Just when you thought the saga of counterfeit Uggs couldn’t get any uglier, it did. This week, US Customs officials shut down a complex plan between two criminal networks that had planned to sell some $325 million worth of counterfeit Uggs and other fake fashion items in the United States.
The New York Times reports that federal agents arrested nearly 30 people, most of them Chinese, in the US and the Philippines this week, and charged them with smuggling counterfeit goods into the US. Customs officials allege that those involved with the case were able to successfully sneak the goods into the country by using the names of honest shipping companies on customs forms. As a result, once the goods were in the country, some of them were distributed to people who didn’t even know they were getting fake merchandise.

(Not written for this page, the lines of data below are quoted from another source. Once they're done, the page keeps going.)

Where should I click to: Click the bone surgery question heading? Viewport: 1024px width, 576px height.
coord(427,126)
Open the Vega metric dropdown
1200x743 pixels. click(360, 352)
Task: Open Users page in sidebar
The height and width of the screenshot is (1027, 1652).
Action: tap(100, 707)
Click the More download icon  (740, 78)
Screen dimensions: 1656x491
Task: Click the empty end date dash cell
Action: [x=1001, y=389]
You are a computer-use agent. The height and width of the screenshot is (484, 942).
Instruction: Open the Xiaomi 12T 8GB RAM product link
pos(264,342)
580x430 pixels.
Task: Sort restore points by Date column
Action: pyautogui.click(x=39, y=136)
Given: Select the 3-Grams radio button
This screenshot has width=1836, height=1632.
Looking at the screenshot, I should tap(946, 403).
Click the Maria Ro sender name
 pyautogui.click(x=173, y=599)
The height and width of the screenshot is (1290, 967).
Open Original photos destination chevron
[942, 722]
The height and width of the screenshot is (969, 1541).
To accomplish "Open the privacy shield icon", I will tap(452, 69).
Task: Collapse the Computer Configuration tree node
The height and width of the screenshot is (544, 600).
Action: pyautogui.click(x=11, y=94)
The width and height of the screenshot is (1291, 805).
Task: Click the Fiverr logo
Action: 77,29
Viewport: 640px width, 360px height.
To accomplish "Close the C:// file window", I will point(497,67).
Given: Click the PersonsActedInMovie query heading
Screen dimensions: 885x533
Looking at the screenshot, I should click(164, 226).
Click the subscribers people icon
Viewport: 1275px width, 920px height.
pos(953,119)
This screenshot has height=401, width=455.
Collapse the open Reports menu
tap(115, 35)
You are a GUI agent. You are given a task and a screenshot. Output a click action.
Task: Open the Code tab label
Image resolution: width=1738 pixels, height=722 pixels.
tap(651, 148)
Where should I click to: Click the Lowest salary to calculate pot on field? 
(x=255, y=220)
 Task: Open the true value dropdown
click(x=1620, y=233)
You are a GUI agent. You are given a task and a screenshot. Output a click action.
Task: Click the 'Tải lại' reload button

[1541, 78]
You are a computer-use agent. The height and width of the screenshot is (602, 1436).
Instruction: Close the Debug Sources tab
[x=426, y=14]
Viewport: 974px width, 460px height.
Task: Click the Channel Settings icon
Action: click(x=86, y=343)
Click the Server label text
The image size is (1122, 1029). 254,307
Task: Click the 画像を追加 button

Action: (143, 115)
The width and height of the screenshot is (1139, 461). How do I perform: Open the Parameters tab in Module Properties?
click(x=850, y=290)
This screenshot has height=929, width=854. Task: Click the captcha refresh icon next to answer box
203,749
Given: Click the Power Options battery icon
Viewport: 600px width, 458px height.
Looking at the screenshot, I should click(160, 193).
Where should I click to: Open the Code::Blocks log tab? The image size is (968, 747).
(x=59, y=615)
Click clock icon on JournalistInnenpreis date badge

“These people exploited our borders by stealing legitimate identities of companies, whose names were essentially hijacked,” said James A. Dinkins, associate director of Homeland Security Investigations. “Today it could be counterfeit goods; tomorrow it could be something more dangerous.”
The Uggs were just the tip of the iceberg in this case. The same men who imported them were also sneaking replicas of bags from Coach, Gucci, Burberry and Louis Vuitton into the country, as well as fake Nike footwear. Officials say they also discovered a plan to import and sell 50 kilograms of crystal methamphetamine — that being the “something more dangerous” Dinkins was referring to.